> _Exercise_
The entries that follow are to be duplicated in full, character for character.

[Collected data entries]

Start of Block

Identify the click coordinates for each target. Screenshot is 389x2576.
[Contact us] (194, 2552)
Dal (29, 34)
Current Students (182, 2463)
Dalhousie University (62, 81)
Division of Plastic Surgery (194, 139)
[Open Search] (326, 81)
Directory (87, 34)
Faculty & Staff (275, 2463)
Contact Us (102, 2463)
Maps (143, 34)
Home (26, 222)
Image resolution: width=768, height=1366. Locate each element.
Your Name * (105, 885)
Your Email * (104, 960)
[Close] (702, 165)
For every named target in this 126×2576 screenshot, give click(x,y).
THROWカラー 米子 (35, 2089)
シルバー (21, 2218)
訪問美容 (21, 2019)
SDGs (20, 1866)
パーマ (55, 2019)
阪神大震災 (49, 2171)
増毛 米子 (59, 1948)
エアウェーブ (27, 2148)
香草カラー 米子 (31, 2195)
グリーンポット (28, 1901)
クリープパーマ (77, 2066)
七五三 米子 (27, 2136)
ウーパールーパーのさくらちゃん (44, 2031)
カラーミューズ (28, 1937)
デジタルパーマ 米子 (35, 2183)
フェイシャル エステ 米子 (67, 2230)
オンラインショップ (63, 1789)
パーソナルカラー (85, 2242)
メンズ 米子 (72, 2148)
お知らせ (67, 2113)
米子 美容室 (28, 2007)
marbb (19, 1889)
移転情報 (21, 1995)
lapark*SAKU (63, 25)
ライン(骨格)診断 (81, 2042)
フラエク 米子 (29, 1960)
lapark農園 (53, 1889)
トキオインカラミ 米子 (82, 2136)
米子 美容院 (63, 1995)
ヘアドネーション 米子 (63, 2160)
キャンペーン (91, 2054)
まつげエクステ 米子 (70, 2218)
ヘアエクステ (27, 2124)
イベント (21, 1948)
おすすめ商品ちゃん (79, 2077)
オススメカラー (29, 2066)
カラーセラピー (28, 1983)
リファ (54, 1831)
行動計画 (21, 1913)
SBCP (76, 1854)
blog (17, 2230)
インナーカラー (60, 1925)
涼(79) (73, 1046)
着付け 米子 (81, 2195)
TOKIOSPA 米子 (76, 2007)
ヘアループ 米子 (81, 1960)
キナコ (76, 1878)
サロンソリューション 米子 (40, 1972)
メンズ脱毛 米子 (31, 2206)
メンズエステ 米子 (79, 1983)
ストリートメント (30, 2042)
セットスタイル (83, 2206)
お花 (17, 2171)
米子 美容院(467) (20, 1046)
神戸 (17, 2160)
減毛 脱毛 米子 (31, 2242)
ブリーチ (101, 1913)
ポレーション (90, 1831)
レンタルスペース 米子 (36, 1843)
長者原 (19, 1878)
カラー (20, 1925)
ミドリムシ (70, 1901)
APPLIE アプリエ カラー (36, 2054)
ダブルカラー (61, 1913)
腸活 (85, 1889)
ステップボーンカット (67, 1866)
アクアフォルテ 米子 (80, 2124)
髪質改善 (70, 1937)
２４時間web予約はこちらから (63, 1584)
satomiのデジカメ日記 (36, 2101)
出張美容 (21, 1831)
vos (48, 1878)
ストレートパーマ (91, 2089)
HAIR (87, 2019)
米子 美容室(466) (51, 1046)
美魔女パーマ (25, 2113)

End of Block

> _Output for this task_
Identify the click coordinates for each target. Screenshot is 389x2576.
[Contact us] (194, 2552)
Dal (29, 34)
Current Students (182, 2463)
Dalhousie University (62, 81)
Division of Plastic Surgery (194, 139)
[Open Search] (326, 81)
Directory (87, 34)
Faculty & Staff (275, 2463)
Contact Us (102, 2463)
Maps (143, 34)
Home (26, 222)
Image resolution: width=768, height=1366. Locate each element.
Your Name * (105, 885)
Your Email * (104, 960)
[Close] (702, 165)
For every named target in this 126×2576 screenshot, give click(x,y).
THROWカラー 米子 (35, 2089)
シルバー (21, 2218)
訪問美容 (21, 2019)
SDGs (20, 1866)
パーマ (55, 2019)
阪神大震災 (49, 2171)
増毛 米子 (59, 1948)
エアウェーブ (27, 2148)
香草カラー 米子 (31, 2195)
グリーンポット (28, 1901)
クリープパーマ (77, 2066)
七五三 米子 (27, 2136)
ウーパールーパーのさくらちゃん (44, 2031)
カラーミューズ (28, 1937)
デジタルパーマ 米子 (35, 2183)
フェイシャル エステ 米子 (67, 2230)
オンラインショップ (63, 1789)
パーソナルカラー (85, 2242)
メンズ 米子 (72, 2148)
お知らせ (67, 2113)
米子 美容室 (28, 2007)
marbb (19, 1889)
移転情報 (21, 1995)
lapark*SAKU (63, 25)
ライン(骨格)診断 (81, 2042)
フラエク 米子 (29, 1960)
lapark農園 (53, 1889)
トキオインカラミ 米子 (82, 2136)
米子 美容院 (63, 1995)
ヘアドネーション 米子 (63, 2160)
キャンペーン (91, 2054)
まつげエクステ 米子 (70, 2218)
ヘアエクステ (27, 2124)
イベント (21, 1948)
おすすめ商品ちゃん (79, 2077)
オススメカラー (29, 2066)
カラーセラピー (28, 1983)
リファ (54, 1831)
行動計画 (21, 1913)
SBCP (76, 1854)
blog (17, 2230)
インナーカラー (60, 1925)
涼(79) (73, 1046)
着付け 米子 (81, 2195)
TOKIOSPA 米子 (76, 2007)
ヘアループ 米子 (81, 1960)
キナコ (76, 1878)
サロンソリューション 米子 (40, 1972)
メンズ脱毛 米子 (31, 2206)
メンズエステ 米子 (79, 1983)
ストリートメント (30, 2042)
セットスタイル (83, 2206)
お花 (17, 2171)
米子 美容院(467) (20, 1046)
神戸 (17, 2160)
減毛 脱毛 米子 (31, 2242)
ブリーチ (101, 1913)
ポレーション (90, 1831)
レンタルスペース 米子 (36, 1843)
長者原 (19, 1878)
カラー (20, 1925)
ミドリムシ (70, 1901)
APPLIE アプリエ カラー (36, 2054)
ダブルカラー (61, 1913)
腸活 (85, 1889)
ステップボーンカット (67, 1866)
アクアフォルテ 米子 (80, 2124)
髪質改善 (70, 1937)
２４時間web予約はこちらから (63, 1584)
satomiのデジカメ日記 (36, 2101)
出張美容 (21, 1831)
vos (48, 1878)
ストレートパーマ (91, 2089)
HAIR (87, 2019)
米子 美容室(466) (51, 1046)
美魔女パーマ (25, 2113)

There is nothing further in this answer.